INPUT MATERIAL »
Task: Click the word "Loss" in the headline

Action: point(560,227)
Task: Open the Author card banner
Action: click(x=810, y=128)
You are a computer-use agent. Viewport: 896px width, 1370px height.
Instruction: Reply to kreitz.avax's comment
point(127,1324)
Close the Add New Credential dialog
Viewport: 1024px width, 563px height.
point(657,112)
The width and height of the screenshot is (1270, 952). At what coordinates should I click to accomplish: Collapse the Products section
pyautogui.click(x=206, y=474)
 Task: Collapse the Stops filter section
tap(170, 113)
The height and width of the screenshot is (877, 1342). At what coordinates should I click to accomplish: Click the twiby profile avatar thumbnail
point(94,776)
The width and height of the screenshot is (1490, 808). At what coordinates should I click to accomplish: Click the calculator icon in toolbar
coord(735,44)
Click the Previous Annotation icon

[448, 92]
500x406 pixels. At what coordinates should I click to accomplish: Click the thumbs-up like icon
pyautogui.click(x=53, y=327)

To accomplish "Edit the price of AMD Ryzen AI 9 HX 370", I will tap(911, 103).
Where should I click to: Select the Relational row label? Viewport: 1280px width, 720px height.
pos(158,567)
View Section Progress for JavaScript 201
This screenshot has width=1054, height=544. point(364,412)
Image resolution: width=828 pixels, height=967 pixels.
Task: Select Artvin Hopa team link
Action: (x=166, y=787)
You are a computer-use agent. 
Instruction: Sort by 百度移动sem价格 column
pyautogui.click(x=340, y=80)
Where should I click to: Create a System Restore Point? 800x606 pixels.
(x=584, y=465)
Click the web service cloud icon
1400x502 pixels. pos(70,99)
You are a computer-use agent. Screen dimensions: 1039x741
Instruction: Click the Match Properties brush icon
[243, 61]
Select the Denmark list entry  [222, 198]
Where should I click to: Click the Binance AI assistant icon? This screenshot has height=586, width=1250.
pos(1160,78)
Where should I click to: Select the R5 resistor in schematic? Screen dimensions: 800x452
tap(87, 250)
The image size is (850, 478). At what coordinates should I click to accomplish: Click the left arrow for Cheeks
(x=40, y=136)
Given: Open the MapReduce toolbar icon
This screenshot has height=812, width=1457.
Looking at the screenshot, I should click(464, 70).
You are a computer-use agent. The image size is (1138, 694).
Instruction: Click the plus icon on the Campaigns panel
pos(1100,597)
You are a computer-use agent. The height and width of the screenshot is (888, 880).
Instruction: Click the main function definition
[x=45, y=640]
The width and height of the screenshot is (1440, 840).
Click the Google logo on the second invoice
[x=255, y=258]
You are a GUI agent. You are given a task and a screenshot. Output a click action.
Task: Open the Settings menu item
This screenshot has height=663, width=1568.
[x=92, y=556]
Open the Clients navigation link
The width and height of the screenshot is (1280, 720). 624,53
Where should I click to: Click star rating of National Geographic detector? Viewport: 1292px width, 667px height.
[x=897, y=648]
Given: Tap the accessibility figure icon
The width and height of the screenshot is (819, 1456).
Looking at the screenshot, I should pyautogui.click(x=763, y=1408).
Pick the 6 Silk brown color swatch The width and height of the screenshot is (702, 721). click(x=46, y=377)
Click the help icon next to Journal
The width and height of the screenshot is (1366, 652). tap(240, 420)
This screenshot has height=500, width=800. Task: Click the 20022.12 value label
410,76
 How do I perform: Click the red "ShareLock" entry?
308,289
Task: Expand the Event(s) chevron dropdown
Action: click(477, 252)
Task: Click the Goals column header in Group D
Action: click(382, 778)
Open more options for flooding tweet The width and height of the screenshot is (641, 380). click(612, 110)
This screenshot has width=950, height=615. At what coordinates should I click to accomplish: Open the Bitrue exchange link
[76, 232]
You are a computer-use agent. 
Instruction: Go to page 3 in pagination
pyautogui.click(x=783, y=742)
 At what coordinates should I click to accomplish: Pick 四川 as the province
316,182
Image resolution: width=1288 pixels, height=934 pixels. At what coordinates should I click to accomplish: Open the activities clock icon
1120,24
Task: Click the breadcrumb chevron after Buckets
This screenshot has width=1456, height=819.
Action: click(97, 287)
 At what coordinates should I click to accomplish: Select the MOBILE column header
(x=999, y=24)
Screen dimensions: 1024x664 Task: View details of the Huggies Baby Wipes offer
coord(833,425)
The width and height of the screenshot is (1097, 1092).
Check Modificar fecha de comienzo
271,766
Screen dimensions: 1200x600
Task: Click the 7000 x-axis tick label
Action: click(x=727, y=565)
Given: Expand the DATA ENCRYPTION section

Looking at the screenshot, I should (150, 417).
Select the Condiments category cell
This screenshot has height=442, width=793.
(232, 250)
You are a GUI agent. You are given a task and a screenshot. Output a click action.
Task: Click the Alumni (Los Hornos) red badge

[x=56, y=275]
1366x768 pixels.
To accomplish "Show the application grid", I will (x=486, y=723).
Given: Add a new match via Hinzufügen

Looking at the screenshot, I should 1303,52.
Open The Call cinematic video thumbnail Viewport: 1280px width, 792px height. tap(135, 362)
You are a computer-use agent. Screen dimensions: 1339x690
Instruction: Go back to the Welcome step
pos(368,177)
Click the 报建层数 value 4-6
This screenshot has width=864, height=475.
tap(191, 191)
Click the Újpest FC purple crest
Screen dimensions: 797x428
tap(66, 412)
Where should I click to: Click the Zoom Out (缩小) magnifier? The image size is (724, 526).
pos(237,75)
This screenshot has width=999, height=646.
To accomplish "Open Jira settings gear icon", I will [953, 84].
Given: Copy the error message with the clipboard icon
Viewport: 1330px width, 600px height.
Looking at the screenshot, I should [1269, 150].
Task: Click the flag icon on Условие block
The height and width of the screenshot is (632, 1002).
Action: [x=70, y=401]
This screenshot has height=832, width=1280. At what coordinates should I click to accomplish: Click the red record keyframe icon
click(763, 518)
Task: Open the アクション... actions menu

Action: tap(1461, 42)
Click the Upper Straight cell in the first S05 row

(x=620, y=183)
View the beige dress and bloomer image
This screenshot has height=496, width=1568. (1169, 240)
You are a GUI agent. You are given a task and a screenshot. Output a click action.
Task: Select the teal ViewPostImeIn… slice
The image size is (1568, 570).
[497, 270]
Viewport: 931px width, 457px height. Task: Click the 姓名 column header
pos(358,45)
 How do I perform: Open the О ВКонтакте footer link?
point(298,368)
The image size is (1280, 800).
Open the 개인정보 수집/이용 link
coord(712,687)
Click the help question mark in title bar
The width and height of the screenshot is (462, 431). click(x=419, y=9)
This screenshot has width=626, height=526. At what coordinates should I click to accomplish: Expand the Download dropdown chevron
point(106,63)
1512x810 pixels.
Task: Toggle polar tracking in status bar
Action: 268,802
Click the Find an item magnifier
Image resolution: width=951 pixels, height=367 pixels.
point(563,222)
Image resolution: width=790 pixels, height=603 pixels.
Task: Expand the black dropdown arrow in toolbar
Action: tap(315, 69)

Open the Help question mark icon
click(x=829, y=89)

REQUIRED WORK » Could you transcribe the entries above word for word, from the line with "Task: Click the Alumni (Los Hornos) red badge" down to the line with "This screenshot has width=999, height=646.", keeping both?

THE COMPLETED TASK »
Task: Click the Alumni (Los Hornos) red badge

[x=56, y=275]
1366x768 pixels.
To accomplish "Show the application grid", I will (x=486, y=723).
Given: Add a new match via Hinzufügen

Looking at the screenshot, I should 1303,52.
Open The Call cinematic video thumbnail Viewport: 1280px width, 792px height. tap(135, 362)
You are a computer-use agent. Screen dimensions: 1339x690
Instruction: Go back to the Welcome step
pos(368,177)
Click the 报建层数 value 4-6
This screenshot has width=864, height=475.
tap(191, 191)
Click the Újpest FC purple crest
Screen dimensions: 797x428
tap(66, 412)
Where should I click to: Click the Zoom Out (缩小) magnifier? The image size is (724, 526).
pos(237,75)
This screenshot has width=999, height=646.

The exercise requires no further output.